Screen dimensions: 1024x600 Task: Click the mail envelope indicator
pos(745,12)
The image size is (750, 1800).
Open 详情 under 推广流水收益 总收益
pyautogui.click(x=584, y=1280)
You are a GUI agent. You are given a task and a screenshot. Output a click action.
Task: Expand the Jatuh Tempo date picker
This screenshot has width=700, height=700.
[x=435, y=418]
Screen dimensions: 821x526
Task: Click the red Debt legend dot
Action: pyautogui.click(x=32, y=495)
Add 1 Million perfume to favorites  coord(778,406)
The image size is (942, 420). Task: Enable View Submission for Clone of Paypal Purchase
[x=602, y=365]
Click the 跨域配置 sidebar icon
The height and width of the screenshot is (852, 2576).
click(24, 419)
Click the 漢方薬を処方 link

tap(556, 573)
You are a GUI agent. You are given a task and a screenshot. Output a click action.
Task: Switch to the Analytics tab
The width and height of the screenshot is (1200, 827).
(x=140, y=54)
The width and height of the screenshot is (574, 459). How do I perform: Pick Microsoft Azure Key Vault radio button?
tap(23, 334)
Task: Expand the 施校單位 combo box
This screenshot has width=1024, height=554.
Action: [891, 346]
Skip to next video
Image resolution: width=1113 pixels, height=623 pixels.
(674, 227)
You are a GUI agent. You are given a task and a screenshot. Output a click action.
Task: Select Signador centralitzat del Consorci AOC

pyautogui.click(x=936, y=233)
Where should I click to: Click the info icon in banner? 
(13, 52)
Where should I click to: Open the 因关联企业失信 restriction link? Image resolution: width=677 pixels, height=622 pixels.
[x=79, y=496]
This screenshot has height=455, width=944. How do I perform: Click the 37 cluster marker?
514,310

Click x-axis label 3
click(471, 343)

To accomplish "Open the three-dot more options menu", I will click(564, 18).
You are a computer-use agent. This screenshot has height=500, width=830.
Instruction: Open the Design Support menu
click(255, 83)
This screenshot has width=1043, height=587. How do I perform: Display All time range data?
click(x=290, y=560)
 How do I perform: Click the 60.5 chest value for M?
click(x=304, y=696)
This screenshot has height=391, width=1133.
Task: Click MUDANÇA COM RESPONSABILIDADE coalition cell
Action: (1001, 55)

[About this task] Everything in the data should be copied exactly. Leave nothing out.

[Output for this task]
Screen dimensions: 1024x600 Task: Click the mail envelope indicator
pos(745,12)
The image size is (750, 1800).
Open 详情 under 推广流水收益 总收益
pyautogui.click(x=584, y=1280)
You are a GUI agent. You are given a task and a screenshot. Output a click action.
Task: Expand the Jatuh Tempo date picker
This screenshot has width=700, height=700.
[x=435, y=418]
Screen dimensions: 821x526
Task: Click the red Debt legend dot
Action: pyautogui.click(x=32, y=495)
Add 1 Million perfume to favorites  coord(778,406)
The image size is (942, 420). Task: Enable View Submission for Clone of Paypal Purchase
[x=602, y=365]
Click the 跨域配置 sidebar icon
The height and width of the screenshot is (852, 2576).
click(24, 419)
Click the 漢方薬を処方 link

tap(556, 573)
You are a GUI agent. You are given a task and a screenshot. Output a click action.
Task: Switch to the Analytics tab
The width and height of the screenshot is (1200, 827).
(x=140, y=54)
The width and height of the screenshot is (574, 459). How do I perform: Pick Microsoft Azure Key Vault radio button?
tap(23, 334)
Task: Expand the 施校單位 combo box
This screenshot has width=1024, height=554.
Action: [891, 346]
Skip to next video
Image resolution: width=1113 pixels, height=623 pixels.
(674, 227)
You are a GUI agent. You are given a task and a screenshot. Output a click action.
Task: Select Signador centralitzat del Consorci AOC

pyautogui.click(x=936, y=233)
Where should I click to: Click the info icon in banner? 
(13, 52)
Where should I click to: Open the 因关联企业失信 restriction link? Image resolution: width=677 pixels, height=622 pixels.
[x=79, y=496]
This screenshot has height=455, width=944. How do I perform: Click the 37 cluster marker?
514,310

Click x-axis label 3
click(471, 343)

To accomplish "Open the three-dot more options menu", I will click(564, 18).
You are a computer-use agent. This screenshot has height=500, width=830.
Instruction: Open the Design Support menu
click(255, 83)
This screenshot has width=1043, height=587. How do I perform: Display All time range data?
click(x=290, y=560)
 How do I perform: Click the 60.5 chest value for M?
click(x=304, y=696)
This screenshot has height=391, width=1133.
Task: Click MUDANÇA COM RESPONSABILIDADE coalition cell
Action: (1001, 55)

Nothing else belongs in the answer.